Most of the group who developed the final performances hadn’t studied science after their GCSEs but said that they were amazed by the research they discovered and really enjoyed getting to grips with science again.
“I’ve learned more about science… I didn’t really pay attention in school to science. Now I’ve got involved with this it’s opened my eyes more to where science is going to in the future.”
“I thought when I finished science at school I would never have to think about science again,
and I’ve learned it’s around us all the time and I should maybe pay more attention – I might blink and the world could be a completely different place.”
We captured the project on video which you can see below. It gives highlights from the project and the performance and interviews with some of the participants and project leaders.
Thanks to Andy Miah for the photo of the event at the Zion Arts Centre. You can see more on his Flickr profile.
If you would like a copy of the project evaluation for Seeking Perfection, please get in contact with Natalie Ireland, Festival Director.
Thursday, 3 February 2011
A new project led by the Science Council aims to uncover ‘hidden’ careers in STEM subjects so that teenagers can see that they are surrounded by science, at all levels and being done by all sorts of people, which will hopefully persuade them to continue to study science.

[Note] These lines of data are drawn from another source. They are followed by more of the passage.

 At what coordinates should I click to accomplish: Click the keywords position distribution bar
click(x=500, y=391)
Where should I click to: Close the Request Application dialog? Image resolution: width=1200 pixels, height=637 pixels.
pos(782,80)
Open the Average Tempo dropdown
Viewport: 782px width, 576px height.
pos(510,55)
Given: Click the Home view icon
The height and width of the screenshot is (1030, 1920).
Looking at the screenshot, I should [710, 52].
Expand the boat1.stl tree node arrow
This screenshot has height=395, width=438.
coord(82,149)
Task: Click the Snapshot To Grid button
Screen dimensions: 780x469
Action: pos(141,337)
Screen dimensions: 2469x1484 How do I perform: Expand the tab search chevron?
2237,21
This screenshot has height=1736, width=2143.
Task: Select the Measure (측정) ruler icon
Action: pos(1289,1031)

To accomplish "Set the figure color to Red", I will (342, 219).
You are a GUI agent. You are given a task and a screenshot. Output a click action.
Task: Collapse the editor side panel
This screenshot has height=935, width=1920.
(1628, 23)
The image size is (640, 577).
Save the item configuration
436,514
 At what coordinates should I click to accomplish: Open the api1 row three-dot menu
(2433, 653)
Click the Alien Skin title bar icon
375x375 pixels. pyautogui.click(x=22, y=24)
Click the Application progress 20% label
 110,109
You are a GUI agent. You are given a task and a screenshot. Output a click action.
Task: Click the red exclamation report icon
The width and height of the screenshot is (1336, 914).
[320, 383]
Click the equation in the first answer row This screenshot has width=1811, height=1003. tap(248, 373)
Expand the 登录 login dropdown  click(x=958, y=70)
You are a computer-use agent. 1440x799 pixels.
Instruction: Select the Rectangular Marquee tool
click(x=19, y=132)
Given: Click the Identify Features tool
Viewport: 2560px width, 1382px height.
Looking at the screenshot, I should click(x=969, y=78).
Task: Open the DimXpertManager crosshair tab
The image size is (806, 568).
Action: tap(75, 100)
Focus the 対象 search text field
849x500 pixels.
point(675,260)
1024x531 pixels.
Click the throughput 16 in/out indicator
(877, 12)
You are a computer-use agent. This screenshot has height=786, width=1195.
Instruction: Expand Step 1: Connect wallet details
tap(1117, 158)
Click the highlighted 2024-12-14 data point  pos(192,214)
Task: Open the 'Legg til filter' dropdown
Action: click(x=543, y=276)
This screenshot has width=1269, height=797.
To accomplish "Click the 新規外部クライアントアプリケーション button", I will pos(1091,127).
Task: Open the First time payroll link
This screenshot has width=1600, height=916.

The Hidden Science Map aims to make a real variety of interesting STEM careers visible to teenagers.
How can I get involved?
This pilot project is developing a website, set to launch on 10 March 2011, which will present photos and profiles of people in ‘hidden’, surprising, interesting, in fact all STEM careers across the UK. These profiles will be dotted across a Google-based map, set to eventually cover the whole country but starting in a few cities with a strong science community, including Manchester.
The project leader, Katie Walsh, is looking for anyone and everyone who studied science, technology, engineering or maths post 18, and uses their qualification in their work life to upload a profile and picture.
The map will have another layer of organised portraits of STEM places of work, featuring lots of individual STEM workers there, if you’d like to plan and submit one of these for your organisation please get in touch with Katie, otherwise any individual STEM people should stand by for further info of how to upload a profile and picture when the Hidden Science Map is open for business in a week or so.